**QUOTED TEXT**
───

A ComfyUI integration for FireRedTTS‑2, a real-time multi-speaker TTS system enabling high-quality, emotionally expressive dialogue and monologue synthesis. Leveraging a streaming architecture and context-aware prosody modeling, it supports natural speaker turns and stable long-form generation, ideal for interactive chat and podcast applications.

Features

  • Dialogue Generation: Multi-speaker conversation audio generation
  • Monologue Generation: Single-speaker narrative audio generation
  • Voice Cloning: Zero-shot voice cloning functionality
  • Multi-language Support: Chinese, English, Japanese, Korean, French, German, Russian
  • Automatic Model Download: Models download automatically on first use
  • Device Adaptive: Automatically selects optimal device (CUDA/MPS/CPU)
  • Installation

    Method 1: ComfyUI Manager (Recommended)

  • open [ComfyUI Manager]
  • Search for “ComfyUI-FireRedTTS” in ComfyUI Manager
  • Click Install
  • Method 2: Manual Installation

  • Clone this repository to your ComfyUI custom nodes directory:
  • cd ComfyUI/custom_nodes
    
    git clone https://github.com/1038lab/ComfyUI-FireRedTTS.git
    

  • Install dependencies:
  • cd ComfyUI-FireRedTTS
    
    pip install -r requirements.txt
    

  • Restart ComfyUI
  • Model Download

    On first use, the system will automatically download the FireRedTTS2 model from Hugging Face:

  • Model source: FireRedTeam/FireRedTTS2
  • Storage location: ComfyUI\models\TTS\FireRedTTS2
  • Download size: ~2GB
  • A progress bar will show during download. Once complete, the model is cached for future use.

    Nodes

    FireRedTTS2 Dialogue Node

    Generates Multi-speaker dialogue audio.

    Inputs:

  • text_list (STRING): Dialogue text with speaker tags ([S1], [S2])
  • temperature (FLOAT): Controls generation randomness (0.1-2.0, default: 0.9)
  • topk (INT): Controls sampling range (1-100, default: 30)
  • S1 (AUDIO, optional): Reference audio for Speaker 1
  • S1_text (STRING, optional): Reference text for Speaker 1
  • S2 (AUDIO, optional): Reference audio for Speaker 2
  • S2_text (STRING, optional): Reference text for Speaker 2
  • Outputs:

  • audio (AUDIO): Generated dialogue audio
  • sample_rate (INT): Audio sample rate (24000Hz)
  • FireRedTTS2 Monologue Node

    Generates single-speaker monologue audio.

    Inputs:

  • text (STRING): Input text content
  • temperature (FLOAT): Temperature parameter (0.1-2.0, default: 0.75)

───

Target pointing data:
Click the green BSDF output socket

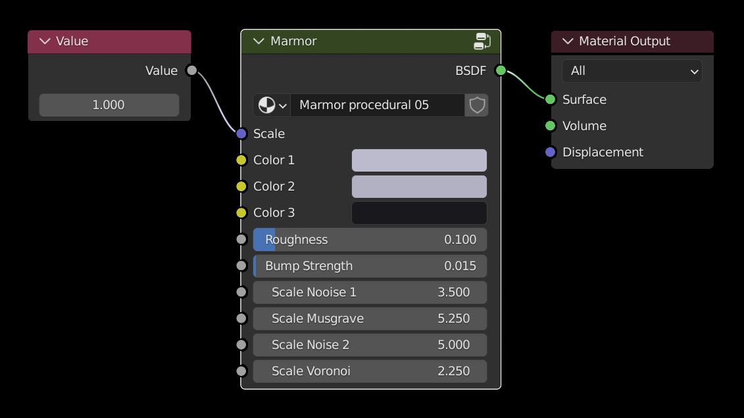click(501, 70)
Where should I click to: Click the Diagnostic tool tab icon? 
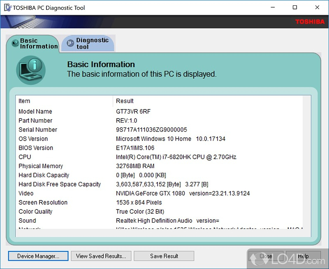pos(70,43)
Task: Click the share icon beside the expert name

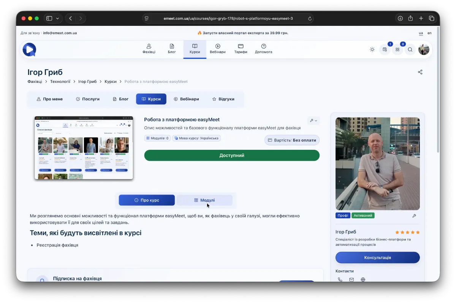Action: [x=420, y=72]
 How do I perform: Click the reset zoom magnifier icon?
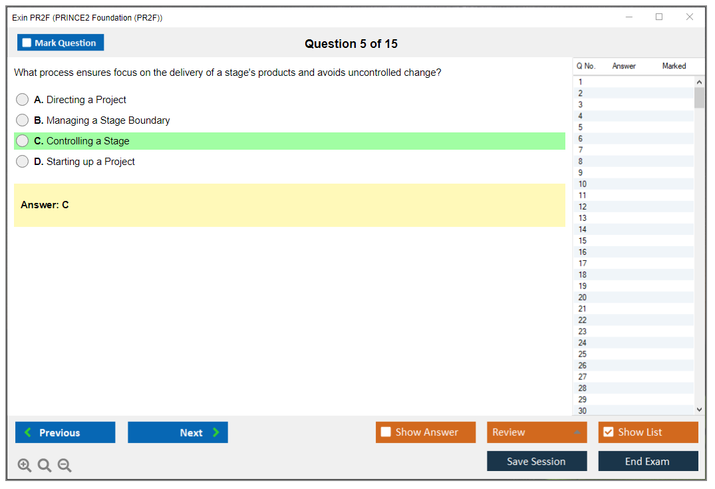coord(45,466)
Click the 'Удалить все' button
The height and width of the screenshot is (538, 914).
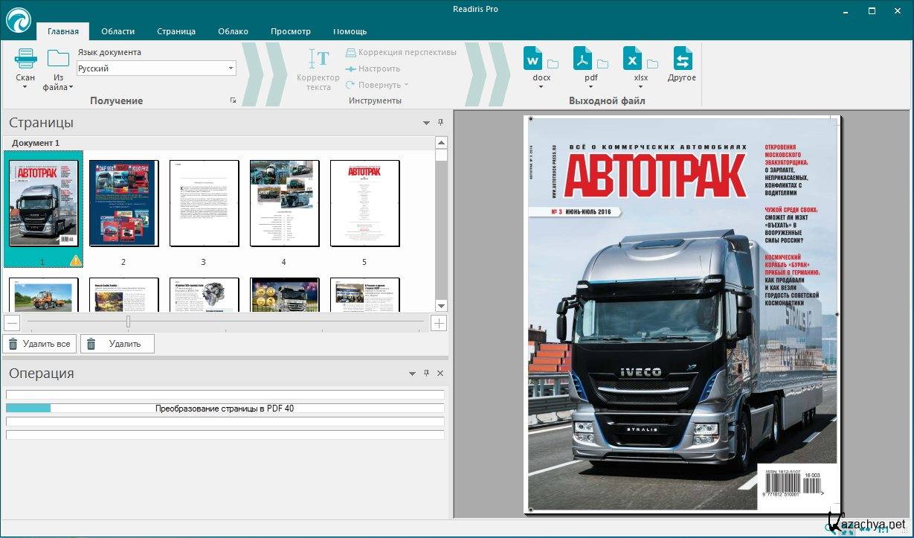click(x=39, y=344)
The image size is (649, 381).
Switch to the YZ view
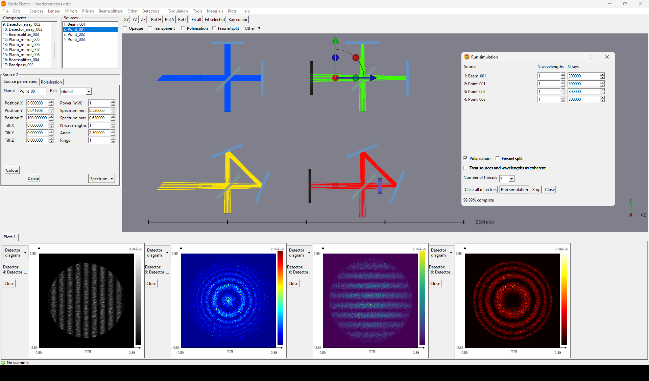click(135, 20)
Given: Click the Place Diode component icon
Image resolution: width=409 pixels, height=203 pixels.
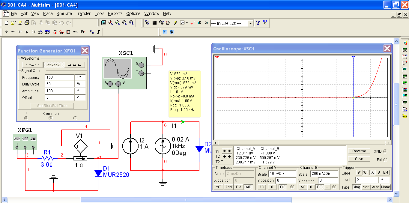Looking at the screenshot, I should tap(20, 32).
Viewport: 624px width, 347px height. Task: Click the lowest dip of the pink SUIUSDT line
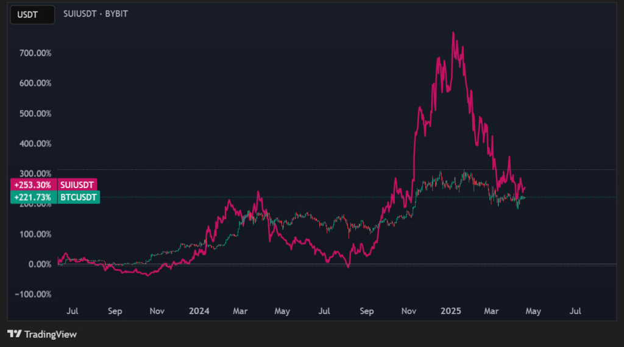pos(147,275)
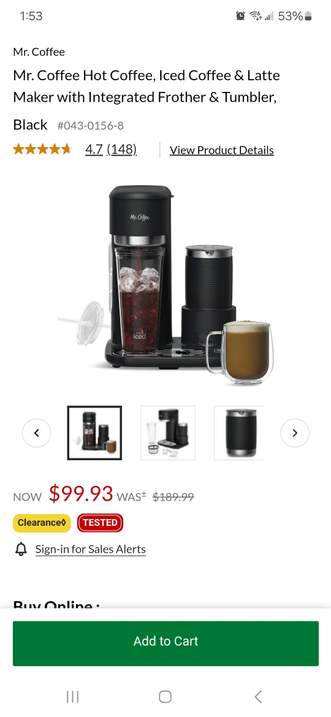The width and height of the screenshot is (331, 717).
Task: Open the 4.7 rating link
Action: coord(94,149)
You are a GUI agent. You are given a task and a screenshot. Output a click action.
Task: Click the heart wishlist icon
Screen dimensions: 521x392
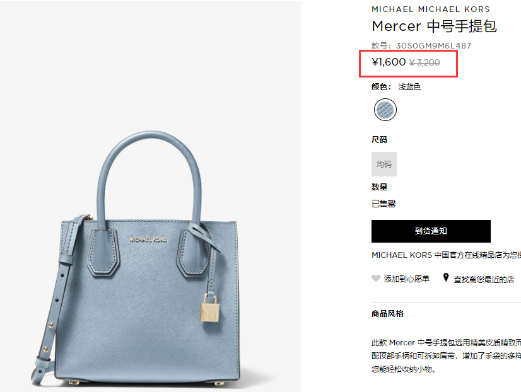(375, 279)
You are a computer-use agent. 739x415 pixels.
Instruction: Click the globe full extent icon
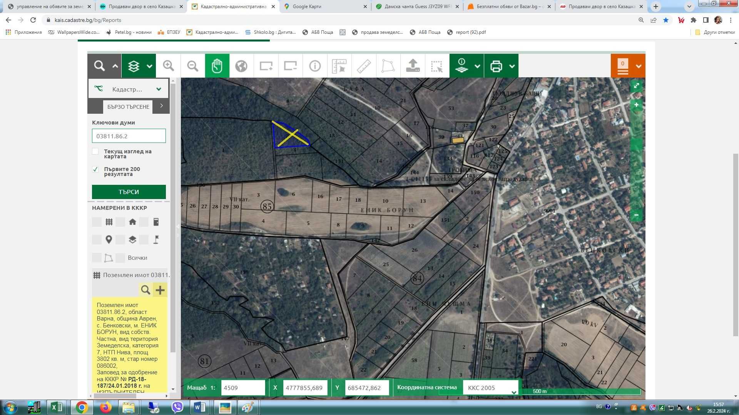click(x=241, y=66)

───

**TASK STATEMENT**
Repeat word for word the section of the FireRedTTS-2 integration text that opens with the words "Generates single-speaker monologue" and closes with "(0.1-2.0, default: 0.75)".

**EXERCISE SOLUTION**
Generates single-speaker monologue audio.

    Inputs:

  • text (STRING): Input text content
  • temperature (FLOAT): Temperature parameter (0.1-2.0, default: 0.75)